Copy out, character for character, the lines from the one containing "You are a computer-use agent. Screen" to the one containing "This screenshot has height=597, width=1237.", including both of those lines.

◇ ◇ ◇

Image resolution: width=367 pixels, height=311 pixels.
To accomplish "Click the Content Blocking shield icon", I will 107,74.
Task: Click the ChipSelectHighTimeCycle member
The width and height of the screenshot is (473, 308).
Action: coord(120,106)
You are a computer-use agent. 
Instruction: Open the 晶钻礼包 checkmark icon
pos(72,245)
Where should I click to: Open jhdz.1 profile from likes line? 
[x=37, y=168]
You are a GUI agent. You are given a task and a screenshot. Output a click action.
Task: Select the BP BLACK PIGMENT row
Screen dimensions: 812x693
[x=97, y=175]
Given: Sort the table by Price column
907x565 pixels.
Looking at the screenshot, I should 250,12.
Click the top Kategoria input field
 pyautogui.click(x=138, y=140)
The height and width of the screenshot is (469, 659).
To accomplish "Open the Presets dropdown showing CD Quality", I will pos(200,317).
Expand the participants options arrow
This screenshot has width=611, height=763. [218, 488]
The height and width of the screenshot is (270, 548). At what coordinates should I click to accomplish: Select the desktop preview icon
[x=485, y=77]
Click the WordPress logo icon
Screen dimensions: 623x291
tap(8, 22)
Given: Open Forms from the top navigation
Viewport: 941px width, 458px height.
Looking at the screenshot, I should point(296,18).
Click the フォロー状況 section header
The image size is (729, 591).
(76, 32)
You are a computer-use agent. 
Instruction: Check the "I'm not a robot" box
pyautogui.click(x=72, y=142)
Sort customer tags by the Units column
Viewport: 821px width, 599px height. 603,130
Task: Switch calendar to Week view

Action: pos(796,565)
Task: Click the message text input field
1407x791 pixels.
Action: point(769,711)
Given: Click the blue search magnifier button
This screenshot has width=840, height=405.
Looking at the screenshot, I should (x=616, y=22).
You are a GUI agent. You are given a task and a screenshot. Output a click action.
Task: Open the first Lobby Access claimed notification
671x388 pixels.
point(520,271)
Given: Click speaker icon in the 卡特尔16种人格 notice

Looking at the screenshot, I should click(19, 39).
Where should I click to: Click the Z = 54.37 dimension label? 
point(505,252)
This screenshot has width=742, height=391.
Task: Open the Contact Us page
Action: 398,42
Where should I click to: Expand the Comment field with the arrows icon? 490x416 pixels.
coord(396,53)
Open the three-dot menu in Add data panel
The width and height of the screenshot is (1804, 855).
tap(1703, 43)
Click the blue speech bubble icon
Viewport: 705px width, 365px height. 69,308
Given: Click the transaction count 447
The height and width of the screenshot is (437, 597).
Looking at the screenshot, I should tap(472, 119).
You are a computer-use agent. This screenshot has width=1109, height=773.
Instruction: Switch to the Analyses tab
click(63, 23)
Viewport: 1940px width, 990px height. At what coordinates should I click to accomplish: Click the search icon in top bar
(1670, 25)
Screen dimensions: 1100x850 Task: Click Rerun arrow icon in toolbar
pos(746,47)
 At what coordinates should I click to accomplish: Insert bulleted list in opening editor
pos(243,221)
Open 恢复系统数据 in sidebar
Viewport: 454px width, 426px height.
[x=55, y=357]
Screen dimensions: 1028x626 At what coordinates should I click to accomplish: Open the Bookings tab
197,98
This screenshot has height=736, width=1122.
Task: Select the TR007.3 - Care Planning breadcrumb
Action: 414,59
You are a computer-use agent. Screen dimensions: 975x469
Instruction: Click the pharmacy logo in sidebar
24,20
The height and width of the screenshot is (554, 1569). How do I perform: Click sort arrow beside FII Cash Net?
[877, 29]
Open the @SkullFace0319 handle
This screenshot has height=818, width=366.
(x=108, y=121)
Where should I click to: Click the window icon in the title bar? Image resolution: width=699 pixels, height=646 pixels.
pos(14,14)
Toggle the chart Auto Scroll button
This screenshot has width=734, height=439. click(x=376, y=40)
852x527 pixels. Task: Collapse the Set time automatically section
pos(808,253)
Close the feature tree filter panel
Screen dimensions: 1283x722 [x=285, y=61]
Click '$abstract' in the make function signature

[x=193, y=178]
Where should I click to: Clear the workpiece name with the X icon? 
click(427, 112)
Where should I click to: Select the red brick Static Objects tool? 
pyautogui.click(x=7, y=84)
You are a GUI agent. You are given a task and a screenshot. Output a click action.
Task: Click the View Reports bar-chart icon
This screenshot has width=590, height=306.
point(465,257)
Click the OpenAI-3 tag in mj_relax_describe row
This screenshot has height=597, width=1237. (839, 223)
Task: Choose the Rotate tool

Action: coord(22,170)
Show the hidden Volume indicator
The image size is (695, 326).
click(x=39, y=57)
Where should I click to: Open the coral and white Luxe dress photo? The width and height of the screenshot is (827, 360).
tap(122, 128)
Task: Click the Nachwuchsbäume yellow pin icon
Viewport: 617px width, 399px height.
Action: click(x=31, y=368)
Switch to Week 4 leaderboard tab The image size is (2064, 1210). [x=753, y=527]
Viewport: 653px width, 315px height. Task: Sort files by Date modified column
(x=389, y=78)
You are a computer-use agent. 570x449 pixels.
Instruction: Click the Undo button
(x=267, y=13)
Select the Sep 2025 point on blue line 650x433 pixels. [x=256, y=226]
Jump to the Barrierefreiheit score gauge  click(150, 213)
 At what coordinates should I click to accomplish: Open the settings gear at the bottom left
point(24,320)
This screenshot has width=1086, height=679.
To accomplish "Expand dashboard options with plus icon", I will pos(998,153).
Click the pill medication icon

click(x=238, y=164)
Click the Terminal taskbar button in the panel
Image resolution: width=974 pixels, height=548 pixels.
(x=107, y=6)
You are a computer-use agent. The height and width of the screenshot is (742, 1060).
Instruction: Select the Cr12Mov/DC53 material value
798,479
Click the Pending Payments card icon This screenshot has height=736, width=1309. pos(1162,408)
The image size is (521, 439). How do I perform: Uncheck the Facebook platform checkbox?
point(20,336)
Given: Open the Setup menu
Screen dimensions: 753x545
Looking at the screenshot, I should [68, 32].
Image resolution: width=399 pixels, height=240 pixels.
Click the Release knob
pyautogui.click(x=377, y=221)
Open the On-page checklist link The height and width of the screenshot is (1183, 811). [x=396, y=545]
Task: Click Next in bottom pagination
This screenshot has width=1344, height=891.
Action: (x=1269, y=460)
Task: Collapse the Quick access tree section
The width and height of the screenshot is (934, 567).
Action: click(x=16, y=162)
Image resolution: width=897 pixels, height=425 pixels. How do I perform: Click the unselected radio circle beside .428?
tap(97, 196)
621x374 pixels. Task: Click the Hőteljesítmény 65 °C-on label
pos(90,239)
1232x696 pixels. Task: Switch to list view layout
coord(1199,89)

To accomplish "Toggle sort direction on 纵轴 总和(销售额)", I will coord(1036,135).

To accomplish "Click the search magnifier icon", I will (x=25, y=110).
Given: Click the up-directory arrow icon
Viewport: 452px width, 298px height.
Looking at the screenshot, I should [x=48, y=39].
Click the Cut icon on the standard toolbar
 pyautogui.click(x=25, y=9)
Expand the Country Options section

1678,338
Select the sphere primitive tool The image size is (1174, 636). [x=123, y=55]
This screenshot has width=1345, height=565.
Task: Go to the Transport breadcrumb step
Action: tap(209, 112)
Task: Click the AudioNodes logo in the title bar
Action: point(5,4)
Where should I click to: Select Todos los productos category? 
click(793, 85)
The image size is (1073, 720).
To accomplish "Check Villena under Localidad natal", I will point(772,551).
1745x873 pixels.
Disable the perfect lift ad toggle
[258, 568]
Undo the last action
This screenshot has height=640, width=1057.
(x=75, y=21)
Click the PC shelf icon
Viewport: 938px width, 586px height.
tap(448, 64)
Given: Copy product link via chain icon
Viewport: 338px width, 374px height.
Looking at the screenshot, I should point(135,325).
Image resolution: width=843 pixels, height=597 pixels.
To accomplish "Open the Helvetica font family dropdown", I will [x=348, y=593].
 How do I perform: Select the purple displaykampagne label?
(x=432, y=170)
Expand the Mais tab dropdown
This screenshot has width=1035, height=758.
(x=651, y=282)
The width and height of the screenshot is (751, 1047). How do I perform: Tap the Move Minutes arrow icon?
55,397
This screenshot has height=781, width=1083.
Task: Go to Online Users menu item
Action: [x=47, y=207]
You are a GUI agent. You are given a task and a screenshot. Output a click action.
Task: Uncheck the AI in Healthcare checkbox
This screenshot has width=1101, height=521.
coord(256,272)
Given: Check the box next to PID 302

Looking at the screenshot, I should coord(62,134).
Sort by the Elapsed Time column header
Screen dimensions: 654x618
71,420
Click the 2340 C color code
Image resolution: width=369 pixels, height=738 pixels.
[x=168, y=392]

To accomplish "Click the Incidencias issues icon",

◇ ◇ ◇

_RESPONSE TO THIS TASK:_
You are a computer-use agent. Screen dimensions: 975x469
Instruction: Click the pharmacy logo in sidebar
24,20
The height and width of the screenshot is (554, 1569). How do I perform: Click sort arrow beside FII Cash Net?
[877, 29]
Open the @SkullFace0319 handle
This screenshot has height=818, width=366.
(x=108, y=121)
Where should I click to: Click the window icon in the title bar? Image resolution: width=699 pixels, height=646 pixels.
pos(14,14)
Toggle the chart Auto Scroll button
This screenshot has width=734, height=439. click(x=376, y=40)
852x527 pixels. Task: Collapse the Set time automatically section
pos(808,253)
Close the feature tree filter panel
Screen dimensions: 1283x722 [x=285, y=61]
Click '$abstract' in the make function signature

[x=193, y=178]
Where should I click to: Clear the workpiece name with the X icon? 
click(427, 112)
Where should I click to: Select the red brick Static Objects tool? 
pyautogui.click(x=7, y=84)
You are a GUI agent. You are given a task and a screenshot. Output a click action.
Task: Click the View Reports bar-chart icon
This screenshot has width=590, height=306.
point(465,257)
Click the OpenAI-3 tag in mj_relax_describe row
This screenshot has height=597, width=1237. (839, 223)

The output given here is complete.